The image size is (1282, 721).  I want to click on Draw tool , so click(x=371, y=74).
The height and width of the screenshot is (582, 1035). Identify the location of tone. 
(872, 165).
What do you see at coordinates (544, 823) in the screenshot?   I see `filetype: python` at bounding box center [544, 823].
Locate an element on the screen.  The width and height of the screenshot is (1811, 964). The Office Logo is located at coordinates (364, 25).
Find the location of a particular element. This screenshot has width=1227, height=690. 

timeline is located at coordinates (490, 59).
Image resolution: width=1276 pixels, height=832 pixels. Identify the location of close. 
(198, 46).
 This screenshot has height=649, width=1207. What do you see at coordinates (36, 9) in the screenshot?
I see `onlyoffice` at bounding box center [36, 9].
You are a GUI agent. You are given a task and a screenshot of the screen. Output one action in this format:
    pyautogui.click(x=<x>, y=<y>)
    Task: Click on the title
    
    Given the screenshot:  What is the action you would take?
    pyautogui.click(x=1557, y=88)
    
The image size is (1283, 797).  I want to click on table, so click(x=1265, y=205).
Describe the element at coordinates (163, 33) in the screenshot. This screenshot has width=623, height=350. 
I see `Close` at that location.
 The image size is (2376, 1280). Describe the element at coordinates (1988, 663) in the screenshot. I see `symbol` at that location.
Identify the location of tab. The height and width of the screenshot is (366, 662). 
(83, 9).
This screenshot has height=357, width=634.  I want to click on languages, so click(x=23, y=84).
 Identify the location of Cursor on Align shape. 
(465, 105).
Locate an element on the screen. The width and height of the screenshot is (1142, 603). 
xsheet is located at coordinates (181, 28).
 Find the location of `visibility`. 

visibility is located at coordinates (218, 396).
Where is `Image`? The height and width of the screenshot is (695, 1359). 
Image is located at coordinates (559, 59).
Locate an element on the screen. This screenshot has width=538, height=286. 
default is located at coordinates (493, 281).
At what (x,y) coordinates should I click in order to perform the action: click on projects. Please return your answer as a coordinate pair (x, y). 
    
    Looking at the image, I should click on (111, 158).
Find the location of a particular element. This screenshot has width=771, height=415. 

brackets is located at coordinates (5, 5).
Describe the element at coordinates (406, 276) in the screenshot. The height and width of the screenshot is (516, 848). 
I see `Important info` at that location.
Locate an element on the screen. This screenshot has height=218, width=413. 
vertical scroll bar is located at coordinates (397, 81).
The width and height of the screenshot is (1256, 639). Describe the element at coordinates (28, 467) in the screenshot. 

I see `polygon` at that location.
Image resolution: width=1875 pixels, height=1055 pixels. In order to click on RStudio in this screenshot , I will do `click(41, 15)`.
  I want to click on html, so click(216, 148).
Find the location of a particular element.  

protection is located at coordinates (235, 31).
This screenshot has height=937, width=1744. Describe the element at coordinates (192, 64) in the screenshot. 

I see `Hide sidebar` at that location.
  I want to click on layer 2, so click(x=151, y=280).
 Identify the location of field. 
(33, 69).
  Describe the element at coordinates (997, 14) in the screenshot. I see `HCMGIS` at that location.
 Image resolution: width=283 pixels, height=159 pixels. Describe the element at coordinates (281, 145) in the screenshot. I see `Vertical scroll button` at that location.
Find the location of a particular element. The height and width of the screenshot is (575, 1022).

┄┄┄┄┄┄┄┄┄┄┄┄┄┄┄┄┄┄┄┄

### Directions
Copy every one of the items above exactly as it appears, line for line.

### Task result
The image size is (1282, 721).  I want to click on Draw tool , so click(x=371, y=74).
The height and width of the screenshot is (582, 1035). Identify the location of tone. 
(872, 165).
What do you see at coordinates (544, 823) in the screenshot?   I see `filetype: python` at bounding box center [544, 823].
Locate an element on the screen.  The width and height of the screenshot is (1811, 964). The Office Logo is located at coordinates (364, 25).
Find the location of a particular element. This screenshot has width=1227, height=690. 

timeline is located at coordinates (490, 59).
Image resolution: width=1276 pixels, height=832 pixels. Identify the location of close. 
(198, 46).
 This screenshot has height=649, width=1207. What do you see at coordinates (36, 9) in the screenshot?
I see `onlyoffice` at bounding box center [36, 9].
You are a GUI agent. You are given a task and a screenshot of the screen. Output one action in this format:
    pyautogui.click(x=<x>, y=<y>)
    Task: Click on the title
    
    Given the screenshot:  What is the action you would take?
    pyautogui.click(x=1557, y=88)
    
The image size is (1283, 797).  I want to click on table, so click(x=1265, y=205).
Describe the element at coordinates (163, 33) in the screenshot. This screenshot has width=623, height=350. 
I see `Close` at that location.
 The image size is (2376, 1280). Describe the element at coordinates (1988, 663) in the screenshot. I see `symbol` at that location.
Identify the location of tab. The height and width of the screenshot is (366, 662). 
(83, 9).
This screenshot has height=357, width=634.  I want to click on languages, so click(x=23, y=84).
 Identify the location of Cursor on Align shape. 
(465, 105).
Locate an element on the screen. The width and height of the screenshot is (1142, 603). 
xsheet is located at coordinates (181, 28).
 Find the location of `visibility`. 

visibility is located at coordinates (218, 396).
Where is `Image`? The height and width of the screenshot is (695, 1359). 
Image is located at coordinates (559, 59).
Locate an element on the screen. This screenshot has width=538, height=286. 
default is located at coordinates (493, 281).
At what (x,y) coordinates should I click in order to perform the action: click on projects. Please return your answer as a coordinate pair (x, y). 
    
    Looking at the image, I should click on (111, 158).
Find the location of a particular element. This screenshot has width=771, height=415. 

brackets is located at coordinates (5, 5).
Describe the element at coordinates (406, 276) in the screenshot. The height and width of the screenshot is (516, 848). 
I see `Important info` at that location.
Locate an element on the screen. This screenshot has height=218, width=413. 
vertical scroll bar is located at coordinates (397, 81).
The width and height of the screenshot is (1256, 639). Describe the element at coordinates (28, 467) in the screenshot. 

I see `polygon` at that location.
Image resolution: width=1875 pixels, height=1055 pixels. In order to click on RStudio in this screenshot , I will do `click(41, 15)`.
  I want to click on html, so click(216, 148).
Find the location of a particular element.  

protection is located at coordinates (235, 31).
This screenshot has height=937, width=1744. Describe the element at coordinates (192, 64) in the screenshot. 

I see `Hide sidebar` at that location.
  I want to click on layer 2, so click(x=151, y=280).
 Identify the location of field. 
(33, 69).
  Describe the element at coordinates (997, 14) in the screenshot. I see `HCMGIS` at that location.
 Image resolution: width=283 pixels, height=159 pixels. Describe the element at coordinates (281, 145) in the screenshot. I see `Vertical scroll button` at that location.
Find the location of a particular element. The height and width of the screenshot is (575, 1022).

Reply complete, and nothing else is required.